A l’époque, ils y avaient droit une fois par an, puis, au fil du temps et de l’usure, c’était devenu une rengaine hebdomadaire et impérieuse.
Mais le fait était que Gero gardait jalousement le savoir-faire et la méthode. Cette maintenance, il la faisait lui-même, à la seule force de sa mémoire et de connaissances qu’il avait pris soin de ne consigner dans aucun carnet.
Mais tout cela était de l’histoire ancienne. Petit Colonel, toujours assis sur le sol en béton, se remémora la mort de son créateur, puis lâcha un soupir et n’y pensa plus.
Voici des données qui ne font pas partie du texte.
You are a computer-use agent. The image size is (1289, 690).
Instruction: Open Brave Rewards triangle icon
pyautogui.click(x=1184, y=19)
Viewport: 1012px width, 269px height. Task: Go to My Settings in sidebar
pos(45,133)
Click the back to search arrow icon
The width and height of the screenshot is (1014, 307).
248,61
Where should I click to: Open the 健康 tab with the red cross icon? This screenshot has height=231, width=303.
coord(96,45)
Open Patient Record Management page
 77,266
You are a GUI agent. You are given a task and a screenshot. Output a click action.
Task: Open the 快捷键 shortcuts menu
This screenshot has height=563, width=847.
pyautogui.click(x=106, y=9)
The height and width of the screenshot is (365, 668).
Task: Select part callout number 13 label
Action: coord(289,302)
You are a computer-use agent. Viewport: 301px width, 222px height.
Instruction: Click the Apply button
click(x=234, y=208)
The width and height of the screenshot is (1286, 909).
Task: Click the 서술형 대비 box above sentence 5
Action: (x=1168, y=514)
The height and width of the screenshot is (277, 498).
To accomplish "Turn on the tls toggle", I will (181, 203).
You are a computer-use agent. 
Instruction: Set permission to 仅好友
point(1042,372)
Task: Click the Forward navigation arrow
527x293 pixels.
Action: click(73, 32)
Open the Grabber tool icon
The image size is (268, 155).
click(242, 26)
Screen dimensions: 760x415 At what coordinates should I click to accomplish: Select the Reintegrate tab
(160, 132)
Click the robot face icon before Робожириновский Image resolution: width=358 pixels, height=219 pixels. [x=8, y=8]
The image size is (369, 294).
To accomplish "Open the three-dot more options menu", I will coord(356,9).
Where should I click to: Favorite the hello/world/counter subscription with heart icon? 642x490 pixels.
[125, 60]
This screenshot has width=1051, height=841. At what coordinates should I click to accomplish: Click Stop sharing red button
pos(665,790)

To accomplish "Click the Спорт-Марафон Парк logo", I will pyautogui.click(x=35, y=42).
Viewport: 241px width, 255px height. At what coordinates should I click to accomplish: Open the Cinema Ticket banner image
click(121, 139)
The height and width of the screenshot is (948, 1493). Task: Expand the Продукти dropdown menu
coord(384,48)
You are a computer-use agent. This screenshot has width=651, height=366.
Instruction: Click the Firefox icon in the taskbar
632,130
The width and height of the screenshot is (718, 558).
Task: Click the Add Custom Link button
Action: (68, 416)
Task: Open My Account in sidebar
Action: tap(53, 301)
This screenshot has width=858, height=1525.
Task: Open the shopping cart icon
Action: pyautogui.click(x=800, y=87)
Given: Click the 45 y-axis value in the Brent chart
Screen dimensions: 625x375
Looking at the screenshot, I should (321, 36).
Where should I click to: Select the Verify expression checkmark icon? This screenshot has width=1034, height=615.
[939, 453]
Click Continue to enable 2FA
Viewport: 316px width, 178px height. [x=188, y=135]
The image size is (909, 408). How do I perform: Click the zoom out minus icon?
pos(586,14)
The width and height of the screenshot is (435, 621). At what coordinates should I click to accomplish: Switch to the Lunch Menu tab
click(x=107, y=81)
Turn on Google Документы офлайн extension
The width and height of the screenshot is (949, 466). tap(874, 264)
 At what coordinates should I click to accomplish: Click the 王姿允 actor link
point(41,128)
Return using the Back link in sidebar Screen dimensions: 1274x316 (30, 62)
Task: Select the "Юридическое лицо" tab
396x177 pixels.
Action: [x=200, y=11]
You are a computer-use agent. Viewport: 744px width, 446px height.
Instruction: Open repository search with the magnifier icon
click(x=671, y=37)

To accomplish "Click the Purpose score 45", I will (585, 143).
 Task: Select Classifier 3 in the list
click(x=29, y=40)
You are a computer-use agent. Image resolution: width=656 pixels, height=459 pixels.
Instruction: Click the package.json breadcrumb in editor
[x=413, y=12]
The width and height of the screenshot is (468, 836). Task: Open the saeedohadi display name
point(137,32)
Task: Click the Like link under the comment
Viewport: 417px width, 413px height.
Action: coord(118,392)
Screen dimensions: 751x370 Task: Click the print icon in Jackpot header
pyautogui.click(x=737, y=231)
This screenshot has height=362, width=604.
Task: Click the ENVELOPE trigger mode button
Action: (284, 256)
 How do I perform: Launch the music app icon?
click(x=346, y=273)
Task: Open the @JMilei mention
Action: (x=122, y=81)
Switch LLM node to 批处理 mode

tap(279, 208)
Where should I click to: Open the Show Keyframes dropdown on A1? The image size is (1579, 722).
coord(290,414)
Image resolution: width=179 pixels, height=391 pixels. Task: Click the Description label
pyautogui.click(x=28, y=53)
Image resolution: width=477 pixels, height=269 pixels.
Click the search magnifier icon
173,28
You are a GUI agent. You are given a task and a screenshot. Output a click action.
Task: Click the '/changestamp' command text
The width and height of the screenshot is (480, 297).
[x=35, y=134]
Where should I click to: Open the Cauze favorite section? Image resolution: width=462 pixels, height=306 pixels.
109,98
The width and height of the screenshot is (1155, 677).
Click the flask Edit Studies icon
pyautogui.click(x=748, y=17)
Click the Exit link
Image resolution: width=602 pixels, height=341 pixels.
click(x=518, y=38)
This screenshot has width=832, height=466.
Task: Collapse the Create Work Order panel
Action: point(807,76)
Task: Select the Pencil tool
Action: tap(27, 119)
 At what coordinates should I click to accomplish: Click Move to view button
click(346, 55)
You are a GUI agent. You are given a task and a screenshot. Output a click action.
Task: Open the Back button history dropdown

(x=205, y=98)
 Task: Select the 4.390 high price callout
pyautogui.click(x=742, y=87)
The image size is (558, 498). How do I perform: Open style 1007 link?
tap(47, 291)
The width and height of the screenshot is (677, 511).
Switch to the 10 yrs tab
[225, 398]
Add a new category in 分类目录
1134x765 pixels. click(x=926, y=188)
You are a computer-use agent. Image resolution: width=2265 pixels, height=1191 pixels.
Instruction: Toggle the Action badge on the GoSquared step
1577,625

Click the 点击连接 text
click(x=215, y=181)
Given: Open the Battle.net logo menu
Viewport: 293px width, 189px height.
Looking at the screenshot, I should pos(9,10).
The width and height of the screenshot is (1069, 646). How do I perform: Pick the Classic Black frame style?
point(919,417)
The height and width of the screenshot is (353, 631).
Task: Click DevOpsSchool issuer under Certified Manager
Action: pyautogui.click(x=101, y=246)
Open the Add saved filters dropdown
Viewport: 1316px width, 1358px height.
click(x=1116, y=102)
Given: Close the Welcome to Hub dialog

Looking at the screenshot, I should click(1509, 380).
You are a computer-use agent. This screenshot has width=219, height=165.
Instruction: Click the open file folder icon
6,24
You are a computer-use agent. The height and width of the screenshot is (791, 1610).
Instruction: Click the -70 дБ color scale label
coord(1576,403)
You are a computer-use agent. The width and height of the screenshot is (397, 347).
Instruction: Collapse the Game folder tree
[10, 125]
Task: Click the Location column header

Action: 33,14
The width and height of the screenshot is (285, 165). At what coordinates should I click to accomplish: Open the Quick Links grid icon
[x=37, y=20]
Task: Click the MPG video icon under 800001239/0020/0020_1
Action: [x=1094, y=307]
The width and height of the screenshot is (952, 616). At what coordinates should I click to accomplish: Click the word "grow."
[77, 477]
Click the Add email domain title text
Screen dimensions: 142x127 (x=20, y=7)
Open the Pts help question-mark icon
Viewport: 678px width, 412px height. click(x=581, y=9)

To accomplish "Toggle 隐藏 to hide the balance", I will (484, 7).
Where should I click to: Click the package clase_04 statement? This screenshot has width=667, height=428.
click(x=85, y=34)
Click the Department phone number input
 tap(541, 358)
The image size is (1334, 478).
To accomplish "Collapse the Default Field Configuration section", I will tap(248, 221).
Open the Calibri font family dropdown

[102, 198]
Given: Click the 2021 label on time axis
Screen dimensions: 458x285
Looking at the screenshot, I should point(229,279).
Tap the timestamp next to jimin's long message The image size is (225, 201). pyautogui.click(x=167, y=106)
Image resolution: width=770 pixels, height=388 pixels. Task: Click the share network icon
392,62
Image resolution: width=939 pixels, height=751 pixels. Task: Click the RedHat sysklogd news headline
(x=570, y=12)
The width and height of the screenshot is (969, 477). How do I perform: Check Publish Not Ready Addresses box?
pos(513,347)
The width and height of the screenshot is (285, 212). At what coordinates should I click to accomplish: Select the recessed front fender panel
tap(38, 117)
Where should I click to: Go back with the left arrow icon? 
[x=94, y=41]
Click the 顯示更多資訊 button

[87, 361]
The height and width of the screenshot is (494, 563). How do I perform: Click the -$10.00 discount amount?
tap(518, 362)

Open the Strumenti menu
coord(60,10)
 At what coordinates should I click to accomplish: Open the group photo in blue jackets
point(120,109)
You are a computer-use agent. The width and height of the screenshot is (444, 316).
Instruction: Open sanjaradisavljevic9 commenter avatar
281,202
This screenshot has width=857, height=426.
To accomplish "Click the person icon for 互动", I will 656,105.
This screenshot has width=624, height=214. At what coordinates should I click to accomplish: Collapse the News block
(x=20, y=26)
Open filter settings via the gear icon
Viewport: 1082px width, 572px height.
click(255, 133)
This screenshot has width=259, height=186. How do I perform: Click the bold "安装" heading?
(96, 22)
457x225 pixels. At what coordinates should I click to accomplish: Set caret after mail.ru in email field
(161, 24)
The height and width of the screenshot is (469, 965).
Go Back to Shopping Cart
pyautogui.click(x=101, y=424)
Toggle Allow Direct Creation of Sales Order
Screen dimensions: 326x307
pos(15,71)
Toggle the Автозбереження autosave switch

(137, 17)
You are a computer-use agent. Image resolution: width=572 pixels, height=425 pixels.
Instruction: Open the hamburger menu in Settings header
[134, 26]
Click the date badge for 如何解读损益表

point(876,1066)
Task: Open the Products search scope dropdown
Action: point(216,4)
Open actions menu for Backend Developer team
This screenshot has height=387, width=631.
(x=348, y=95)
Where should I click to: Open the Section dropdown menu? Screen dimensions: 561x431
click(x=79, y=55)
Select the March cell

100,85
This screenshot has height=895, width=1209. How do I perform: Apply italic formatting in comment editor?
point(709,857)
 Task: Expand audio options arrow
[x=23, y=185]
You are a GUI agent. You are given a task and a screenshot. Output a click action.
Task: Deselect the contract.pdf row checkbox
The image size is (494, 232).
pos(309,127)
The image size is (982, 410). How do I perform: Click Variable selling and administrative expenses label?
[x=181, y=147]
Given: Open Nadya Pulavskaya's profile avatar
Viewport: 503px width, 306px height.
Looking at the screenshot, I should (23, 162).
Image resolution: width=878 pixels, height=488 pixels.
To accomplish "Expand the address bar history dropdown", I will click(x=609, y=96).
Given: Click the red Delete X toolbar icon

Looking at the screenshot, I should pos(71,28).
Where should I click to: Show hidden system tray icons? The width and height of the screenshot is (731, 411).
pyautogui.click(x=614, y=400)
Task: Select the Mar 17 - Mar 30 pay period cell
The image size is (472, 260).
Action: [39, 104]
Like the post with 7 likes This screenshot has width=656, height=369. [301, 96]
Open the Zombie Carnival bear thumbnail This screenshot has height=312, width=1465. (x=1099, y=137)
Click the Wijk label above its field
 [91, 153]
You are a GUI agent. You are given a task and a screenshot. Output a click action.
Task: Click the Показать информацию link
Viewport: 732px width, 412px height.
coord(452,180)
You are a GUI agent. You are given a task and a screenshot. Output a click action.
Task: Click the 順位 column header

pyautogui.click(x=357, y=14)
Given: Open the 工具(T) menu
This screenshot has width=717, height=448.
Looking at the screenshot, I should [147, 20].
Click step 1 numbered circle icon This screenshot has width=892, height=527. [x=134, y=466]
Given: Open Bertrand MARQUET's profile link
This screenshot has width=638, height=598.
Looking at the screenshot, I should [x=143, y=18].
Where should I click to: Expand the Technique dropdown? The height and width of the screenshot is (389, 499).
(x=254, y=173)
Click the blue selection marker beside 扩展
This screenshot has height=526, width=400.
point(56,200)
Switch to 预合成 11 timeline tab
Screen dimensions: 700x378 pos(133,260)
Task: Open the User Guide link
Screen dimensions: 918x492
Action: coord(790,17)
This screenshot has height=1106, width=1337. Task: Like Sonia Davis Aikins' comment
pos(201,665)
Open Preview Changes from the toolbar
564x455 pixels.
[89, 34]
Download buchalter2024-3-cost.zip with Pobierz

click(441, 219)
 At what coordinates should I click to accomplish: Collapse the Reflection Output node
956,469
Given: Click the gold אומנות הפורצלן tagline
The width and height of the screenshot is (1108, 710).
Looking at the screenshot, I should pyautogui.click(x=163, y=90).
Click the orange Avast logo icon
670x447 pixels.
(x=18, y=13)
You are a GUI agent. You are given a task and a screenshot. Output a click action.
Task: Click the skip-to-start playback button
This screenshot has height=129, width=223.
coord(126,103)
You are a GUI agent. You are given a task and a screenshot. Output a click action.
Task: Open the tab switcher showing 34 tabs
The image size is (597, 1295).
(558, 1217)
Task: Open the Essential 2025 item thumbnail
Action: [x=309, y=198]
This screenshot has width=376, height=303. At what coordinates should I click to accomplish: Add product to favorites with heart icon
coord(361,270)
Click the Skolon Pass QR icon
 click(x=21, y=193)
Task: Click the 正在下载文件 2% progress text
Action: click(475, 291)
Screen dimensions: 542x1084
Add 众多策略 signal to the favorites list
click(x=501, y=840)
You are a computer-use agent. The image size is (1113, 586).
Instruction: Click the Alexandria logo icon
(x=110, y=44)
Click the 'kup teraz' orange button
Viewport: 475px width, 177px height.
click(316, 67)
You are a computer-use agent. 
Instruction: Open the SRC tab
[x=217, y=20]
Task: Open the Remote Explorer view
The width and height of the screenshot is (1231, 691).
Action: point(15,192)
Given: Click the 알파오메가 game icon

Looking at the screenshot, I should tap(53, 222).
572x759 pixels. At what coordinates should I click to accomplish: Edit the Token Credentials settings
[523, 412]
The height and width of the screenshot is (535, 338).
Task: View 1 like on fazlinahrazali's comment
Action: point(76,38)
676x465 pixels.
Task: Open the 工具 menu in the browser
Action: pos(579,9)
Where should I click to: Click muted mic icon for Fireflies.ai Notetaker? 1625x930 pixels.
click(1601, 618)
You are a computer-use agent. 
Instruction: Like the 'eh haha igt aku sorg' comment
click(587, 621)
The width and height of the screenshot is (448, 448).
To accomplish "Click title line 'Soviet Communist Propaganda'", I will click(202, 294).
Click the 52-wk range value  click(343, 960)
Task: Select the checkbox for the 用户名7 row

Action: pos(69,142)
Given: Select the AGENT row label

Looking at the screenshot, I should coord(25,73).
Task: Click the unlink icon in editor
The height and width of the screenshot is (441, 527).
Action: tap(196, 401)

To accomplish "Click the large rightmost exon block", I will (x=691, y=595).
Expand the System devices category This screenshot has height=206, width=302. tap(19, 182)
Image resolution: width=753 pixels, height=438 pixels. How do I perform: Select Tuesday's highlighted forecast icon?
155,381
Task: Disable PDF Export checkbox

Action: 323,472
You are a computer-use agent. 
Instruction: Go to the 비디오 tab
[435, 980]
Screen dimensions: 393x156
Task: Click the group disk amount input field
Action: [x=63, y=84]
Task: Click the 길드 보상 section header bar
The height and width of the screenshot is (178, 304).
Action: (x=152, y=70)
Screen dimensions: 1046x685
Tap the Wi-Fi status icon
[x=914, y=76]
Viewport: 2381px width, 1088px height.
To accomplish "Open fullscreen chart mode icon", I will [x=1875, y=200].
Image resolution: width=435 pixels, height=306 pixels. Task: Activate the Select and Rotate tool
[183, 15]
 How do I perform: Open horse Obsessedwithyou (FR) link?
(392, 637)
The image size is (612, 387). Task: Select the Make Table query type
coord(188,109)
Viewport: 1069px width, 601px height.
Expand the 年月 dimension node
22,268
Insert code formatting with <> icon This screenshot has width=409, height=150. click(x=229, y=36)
D’autres pensées le travaillaient. Notamment l’incident survenu dix jours plus tôt. Quelqu’un avait forcé le laboratoire de Gero, pourtant soigneusement scellé par Yamcha lui-même.
Qu’avaient découvert cette ou ces personnes, une fois à l’intérieur de l’antre du scientifique ? L’homme brun n’en avait aucune idée. Pourtant, la disparition de n°3 à peine deux jours plus tard, n’avait en rien l’air d’une coïncidence.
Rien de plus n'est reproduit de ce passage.